Try getting the compiler to switch back to its default settings (to compile for the current platform only) by removing the "-mmacosx-version-min=10.5 -arch i386 -arch x86_64" flags from the Makefile you're using, and see if that helps.
Chris
Vampire:
I think it might be the way I'm linking the files.
If I wanted to add the simplest class, at the moment I've gone back to Skeleton example and am adding a class that does almost nothing, just has a single int value. How can I extend the Makefile to include that okay?
I would expect, for the new class called simpleClass.h, we'd write something like
simpleClass.o: simpleClass.cpp simpleClass.h
and add that to make file?
maybe now the skeleton plugin depends on that?

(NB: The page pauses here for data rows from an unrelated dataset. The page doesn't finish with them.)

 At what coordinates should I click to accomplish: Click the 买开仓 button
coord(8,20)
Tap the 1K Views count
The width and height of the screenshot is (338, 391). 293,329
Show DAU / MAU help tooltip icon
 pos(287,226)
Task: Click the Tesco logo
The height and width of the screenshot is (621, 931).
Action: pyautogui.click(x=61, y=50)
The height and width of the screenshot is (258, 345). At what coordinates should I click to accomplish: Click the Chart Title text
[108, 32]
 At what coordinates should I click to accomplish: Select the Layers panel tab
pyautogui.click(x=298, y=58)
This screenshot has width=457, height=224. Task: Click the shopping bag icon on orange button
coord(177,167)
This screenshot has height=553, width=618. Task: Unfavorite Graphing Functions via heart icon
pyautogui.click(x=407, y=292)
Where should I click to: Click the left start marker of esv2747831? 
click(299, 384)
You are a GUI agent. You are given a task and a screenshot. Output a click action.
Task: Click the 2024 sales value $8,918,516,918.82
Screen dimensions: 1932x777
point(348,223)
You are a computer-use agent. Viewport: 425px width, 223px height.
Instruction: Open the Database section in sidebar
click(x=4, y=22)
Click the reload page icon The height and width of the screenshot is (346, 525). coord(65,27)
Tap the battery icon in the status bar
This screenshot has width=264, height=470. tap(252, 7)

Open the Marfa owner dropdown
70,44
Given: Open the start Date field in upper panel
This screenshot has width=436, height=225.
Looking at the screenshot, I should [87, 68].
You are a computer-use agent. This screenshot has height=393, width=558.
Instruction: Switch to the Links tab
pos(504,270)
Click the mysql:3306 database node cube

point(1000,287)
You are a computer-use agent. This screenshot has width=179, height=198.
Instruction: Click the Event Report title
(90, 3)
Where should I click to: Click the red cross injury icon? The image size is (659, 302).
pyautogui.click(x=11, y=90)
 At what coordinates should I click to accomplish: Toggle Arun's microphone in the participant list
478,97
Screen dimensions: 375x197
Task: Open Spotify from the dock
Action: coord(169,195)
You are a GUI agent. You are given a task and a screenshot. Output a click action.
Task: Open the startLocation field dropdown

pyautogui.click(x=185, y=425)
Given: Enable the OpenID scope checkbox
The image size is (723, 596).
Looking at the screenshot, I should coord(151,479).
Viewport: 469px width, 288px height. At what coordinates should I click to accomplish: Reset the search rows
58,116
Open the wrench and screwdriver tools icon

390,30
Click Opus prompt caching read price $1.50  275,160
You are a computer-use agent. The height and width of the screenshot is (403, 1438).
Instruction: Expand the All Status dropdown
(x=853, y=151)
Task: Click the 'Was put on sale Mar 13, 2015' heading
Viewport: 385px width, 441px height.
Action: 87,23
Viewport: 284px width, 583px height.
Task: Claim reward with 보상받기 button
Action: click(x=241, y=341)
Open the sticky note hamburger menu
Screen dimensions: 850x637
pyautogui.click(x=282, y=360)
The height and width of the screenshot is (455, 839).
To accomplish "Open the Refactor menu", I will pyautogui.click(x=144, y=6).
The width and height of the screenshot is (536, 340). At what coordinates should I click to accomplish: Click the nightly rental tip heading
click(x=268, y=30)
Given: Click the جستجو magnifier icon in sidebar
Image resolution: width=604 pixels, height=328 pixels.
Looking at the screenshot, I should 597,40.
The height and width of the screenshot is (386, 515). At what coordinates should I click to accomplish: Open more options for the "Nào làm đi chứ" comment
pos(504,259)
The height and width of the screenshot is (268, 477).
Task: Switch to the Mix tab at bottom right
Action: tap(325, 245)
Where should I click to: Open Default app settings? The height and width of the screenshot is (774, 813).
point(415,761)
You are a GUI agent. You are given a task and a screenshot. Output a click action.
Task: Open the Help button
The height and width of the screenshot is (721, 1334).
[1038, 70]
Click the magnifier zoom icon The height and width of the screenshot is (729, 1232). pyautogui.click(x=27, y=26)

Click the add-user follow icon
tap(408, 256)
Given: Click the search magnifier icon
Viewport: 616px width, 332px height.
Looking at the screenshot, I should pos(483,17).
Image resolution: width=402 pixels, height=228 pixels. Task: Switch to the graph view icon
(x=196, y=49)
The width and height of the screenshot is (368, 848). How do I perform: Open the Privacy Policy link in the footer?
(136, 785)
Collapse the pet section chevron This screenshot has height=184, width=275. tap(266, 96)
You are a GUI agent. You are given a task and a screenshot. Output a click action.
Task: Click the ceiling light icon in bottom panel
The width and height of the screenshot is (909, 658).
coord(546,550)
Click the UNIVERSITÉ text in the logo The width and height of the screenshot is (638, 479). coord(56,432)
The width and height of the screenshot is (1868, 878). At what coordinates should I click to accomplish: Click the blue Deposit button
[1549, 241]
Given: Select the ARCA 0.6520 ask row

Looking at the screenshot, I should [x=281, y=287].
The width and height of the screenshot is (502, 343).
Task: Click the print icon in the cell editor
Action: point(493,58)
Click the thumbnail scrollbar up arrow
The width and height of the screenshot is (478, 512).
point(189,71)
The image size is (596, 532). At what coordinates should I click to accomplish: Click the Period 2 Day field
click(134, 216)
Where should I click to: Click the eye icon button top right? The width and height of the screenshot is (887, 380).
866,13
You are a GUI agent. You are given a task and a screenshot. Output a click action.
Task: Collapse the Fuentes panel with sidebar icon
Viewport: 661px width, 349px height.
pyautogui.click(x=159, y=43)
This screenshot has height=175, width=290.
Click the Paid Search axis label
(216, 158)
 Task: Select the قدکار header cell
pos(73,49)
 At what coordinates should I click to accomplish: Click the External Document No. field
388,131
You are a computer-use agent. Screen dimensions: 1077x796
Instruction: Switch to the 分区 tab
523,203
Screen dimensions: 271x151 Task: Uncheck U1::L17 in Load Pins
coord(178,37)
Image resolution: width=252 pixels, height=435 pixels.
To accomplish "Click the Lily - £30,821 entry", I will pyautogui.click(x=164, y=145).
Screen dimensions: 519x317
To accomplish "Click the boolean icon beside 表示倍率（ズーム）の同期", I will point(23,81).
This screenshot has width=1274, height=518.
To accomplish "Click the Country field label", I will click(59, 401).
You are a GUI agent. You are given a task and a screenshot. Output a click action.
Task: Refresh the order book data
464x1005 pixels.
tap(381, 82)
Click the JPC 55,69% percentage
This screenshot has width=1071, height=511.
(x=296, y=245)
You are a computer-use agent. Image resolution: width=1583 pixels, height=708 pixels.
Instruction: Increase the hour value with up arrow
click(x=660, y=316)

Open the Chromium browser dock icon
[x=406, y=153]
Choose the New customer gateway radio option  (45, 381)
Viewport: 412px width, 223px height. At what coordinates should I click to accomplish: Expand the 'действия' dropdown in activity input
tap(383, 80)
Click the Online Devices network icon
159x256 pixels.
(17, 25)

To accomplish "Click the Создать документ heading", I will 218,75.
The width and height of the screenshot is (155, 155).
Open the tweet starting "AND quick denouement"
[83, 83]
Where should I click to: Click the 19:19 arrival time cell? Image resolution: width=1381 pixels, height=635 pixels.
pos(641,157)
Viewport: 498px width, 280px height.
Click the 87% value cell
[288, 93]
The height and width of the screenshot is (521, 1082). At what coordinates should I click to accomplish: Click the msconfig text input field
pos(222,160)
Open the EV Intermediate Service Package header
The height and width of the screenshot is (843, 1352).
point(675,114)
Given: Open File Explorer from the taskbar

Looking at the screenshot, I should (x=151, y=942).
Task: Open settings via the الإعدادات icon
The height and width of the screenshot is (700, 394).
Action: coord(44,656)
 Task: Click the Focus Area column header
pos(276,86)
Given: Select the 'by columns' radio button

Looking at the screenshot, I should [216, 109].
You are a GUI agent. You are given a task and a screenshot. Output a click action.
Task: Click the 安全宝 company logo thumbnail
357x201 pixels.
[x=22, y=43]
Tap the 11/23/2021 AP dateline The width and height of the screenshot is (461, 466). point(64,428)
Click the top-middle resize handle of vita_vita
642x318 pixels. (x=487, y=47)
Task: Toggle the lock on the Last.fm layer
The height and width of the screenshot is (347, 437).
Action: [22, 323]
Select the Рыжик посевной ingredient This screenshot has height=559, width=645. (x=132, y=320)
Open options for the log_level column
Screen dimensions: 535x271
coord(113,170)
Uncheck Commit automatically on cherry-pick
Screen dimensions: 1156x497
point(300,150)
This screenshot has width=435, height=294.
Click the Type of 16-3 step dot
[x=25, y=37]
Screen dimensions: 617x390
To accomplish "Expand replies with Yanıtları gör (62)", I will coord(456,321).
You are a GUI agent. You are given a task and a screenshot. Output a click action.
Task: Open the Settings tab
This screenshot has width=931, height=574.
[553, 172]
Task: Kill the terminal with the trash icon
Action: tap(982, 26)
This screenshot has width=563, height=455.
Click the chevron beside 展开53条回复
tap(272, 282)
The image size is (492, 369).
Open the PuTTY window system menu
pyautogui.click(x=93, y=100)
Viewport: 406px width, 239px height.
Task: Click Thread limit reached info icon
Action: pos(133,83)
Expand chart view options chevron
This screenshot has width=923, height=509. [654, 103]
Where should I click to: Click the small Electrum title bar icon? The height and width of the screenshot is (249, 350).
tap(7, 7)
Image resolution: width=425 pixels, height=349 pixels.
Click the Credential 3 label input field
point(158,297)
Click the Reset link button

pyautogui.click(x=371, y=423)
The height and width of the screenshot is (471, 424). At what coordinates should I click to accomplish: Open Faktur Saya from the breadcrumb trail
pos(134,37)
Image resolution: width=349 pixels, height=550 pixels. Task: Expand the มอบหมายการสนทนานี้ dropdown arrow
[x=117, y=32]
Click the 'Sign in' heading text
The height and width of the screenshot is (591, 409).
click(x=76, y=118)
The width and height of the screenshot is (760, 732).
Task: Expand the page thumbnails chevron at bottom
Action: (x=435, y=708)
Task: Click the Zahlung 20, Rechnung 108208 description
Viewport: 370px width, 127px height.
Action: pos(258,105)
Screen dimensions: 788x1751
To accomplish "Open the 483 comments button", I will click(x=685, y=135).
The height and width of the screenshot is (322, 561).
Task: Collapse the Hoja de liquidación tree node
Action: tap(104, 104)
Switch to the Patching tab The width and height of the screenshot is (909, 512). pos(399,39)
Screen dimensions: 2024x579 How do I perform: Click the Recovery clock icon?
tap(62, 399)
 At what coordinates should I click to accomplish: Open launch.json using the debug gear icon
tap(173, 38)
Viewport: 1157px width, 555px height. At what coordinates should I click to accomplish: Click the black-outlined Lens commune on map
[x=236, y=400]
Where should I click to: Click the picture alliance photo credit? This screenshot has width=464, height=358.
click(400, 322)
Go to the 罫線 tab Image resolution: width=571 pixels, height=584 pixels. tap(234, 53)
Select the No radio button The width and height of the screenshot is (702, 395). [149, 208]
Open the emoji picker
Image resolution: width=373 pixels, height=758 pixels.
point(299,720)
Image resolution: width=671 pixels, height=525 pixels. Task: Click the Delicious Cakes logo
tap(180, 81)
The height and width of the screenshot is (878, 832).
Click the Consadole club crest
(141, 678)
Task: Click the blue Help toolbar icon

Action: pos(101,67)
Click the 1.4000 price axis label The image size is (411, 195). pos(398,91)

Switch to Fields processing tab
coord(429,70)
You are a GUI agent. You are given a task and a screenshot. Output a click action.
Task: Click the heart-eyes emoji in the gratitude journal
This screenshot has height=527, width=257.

I'm not familiar with writing make so anyone who has experience here, would much appreciate it!
cannam:
(The error you quoted is actually from the compile stage, not the linking stage. Did you try what I suggested, and if so, what happened?)
In answer to your most recent question, "make" is a declarative language -- instead of telling it what to do, you tell it what your targets depend on and (in theory) it works out what to do to build them. So if you write
simpleClass.o: simpleClass.cpp simpleClass.h
you are telling make that the .o file depends on the .cpp file and the .h file. That's great -- it's what you want -- but it's only a dependency, not an instruction. You also need to give make a hint that it actually needs to produce the .o file.
To do this, you'd normally add the .o file as a dependency of something somewhere else, such as the library file. There is often a variable that contains a list of the object files that need to be linked together to put together the library, and you'll want to add you new .o file to that.